- Excerpt:
------
You’ll also torch more fat. Several studies point to the effect of cold on brown adipose tissue (brown fat), whose main job is to keep you warm. Expose your body to cold, and you’ll activate brown fat, which changes unhealthy white fat that collects around your belly, butt and hips into beige fat, allowing it to burn calories for heat.

“For most exercise situations, cold is safer and more accommodating than the summer’s heat,” explains Bill Brewer, the director of exercise science at the Rochester Institute of Technology in New York. “And it lets people work harder and longer.”

Here’s how to keep comfortable so you can focus on getting a killer workout.

Factor in the wind and the wet.

Did a quick temperature check before heading out? Now double-check the forecast for the windchill and the chance of rain. Forty degrees may not sound so cold, but when you add wind and moisture, it can be frigid—and require either more layers or a shorter jaunt. According to the National Weather Service, frostbite can even develop when skin is exposed to 40-degree temperatures if there are 20-mile-per-hour winds for 30 minutes.
------
Source data

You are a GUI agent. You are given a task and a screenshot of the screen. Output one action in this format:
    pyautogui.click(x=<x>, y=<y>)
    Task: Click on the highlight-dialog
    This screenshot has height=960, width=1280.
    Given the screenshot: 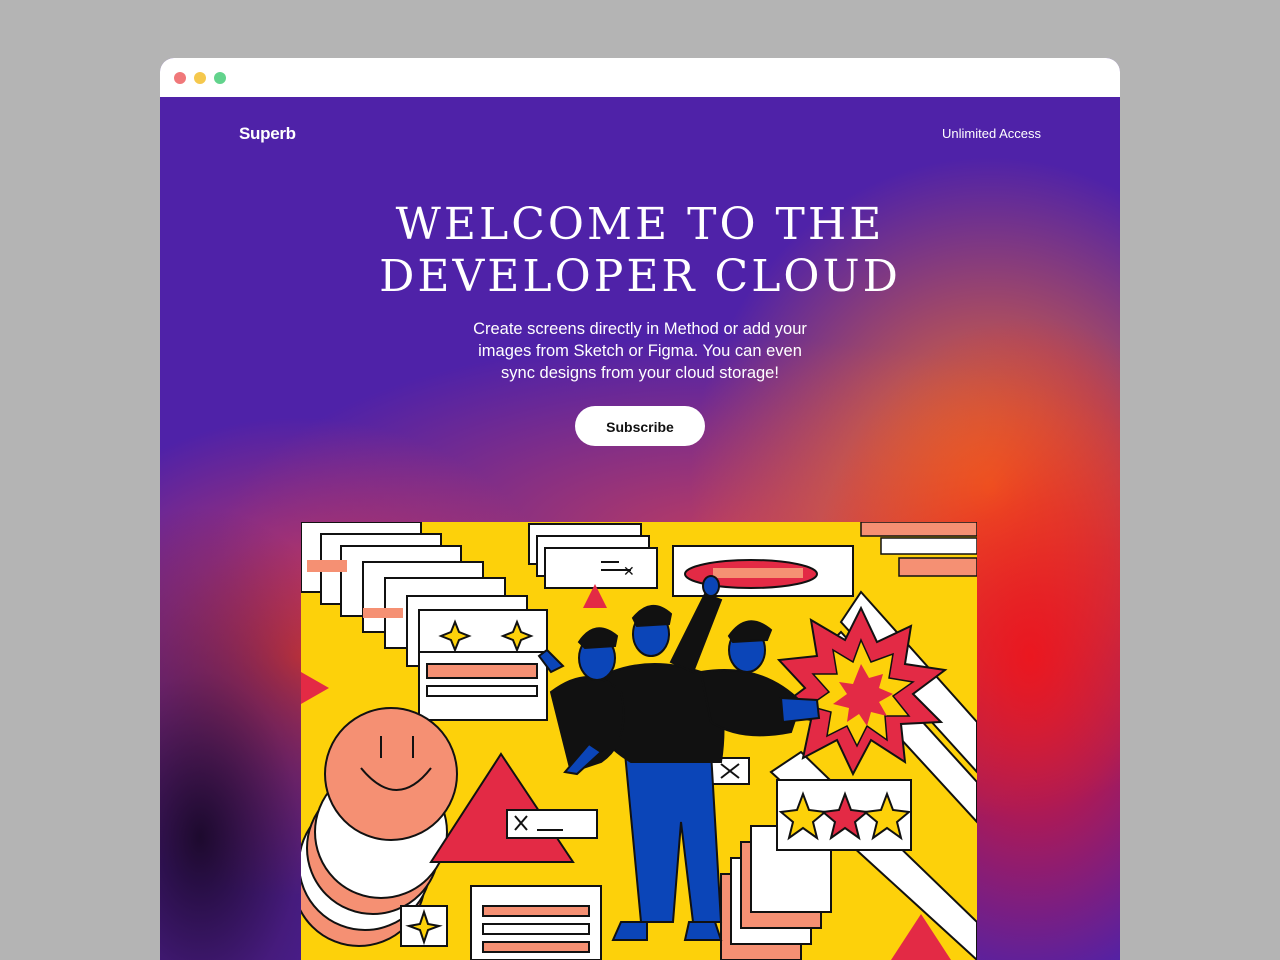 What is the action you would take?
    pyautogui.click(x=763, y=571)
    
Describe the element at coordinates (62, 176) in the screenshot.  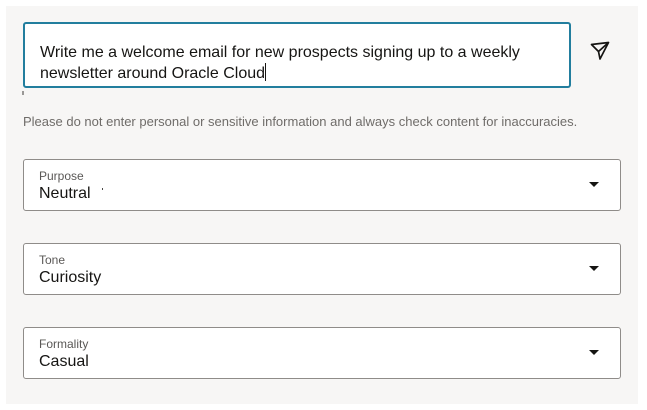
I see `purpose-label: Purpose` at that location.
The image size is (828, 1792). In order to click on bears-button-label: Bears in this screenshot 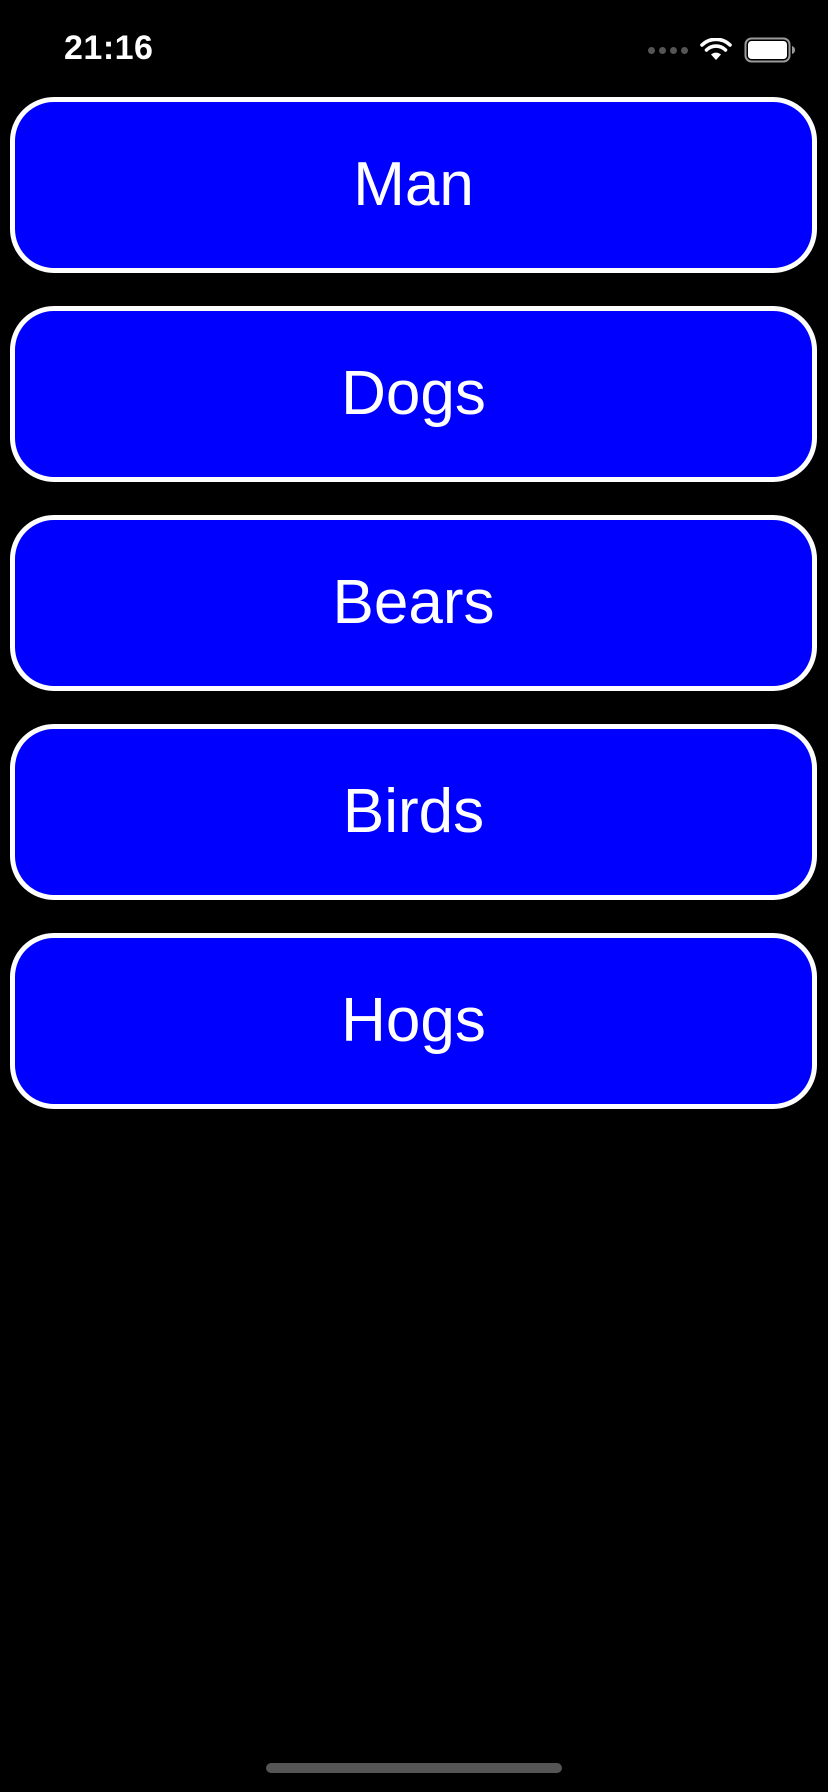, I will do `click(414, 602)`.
------
- Exercise set:
1. In the excerpt on cold-weather workouts, who is identified as the director of exercise science at the Rochester Institute of Technology?
2. Render the entries as a JSON list of strings, one string per line and no blank lines, starting at the first line of the entries and ending with the line that contains "This screenshot has".
The text and the entries have nothing to do with each other.

- Solved problems:
1. Bill Brewer

2.
[
  "You are a GUI agent. You are given a task and a screenshot of the screen. Output one action in this format:",
  "    pyautogui.click(x=<x>, y=<y>)",
  "    Task: Click on the highlight-dialog",
  "    This screenshot has height=960, width=1280."
]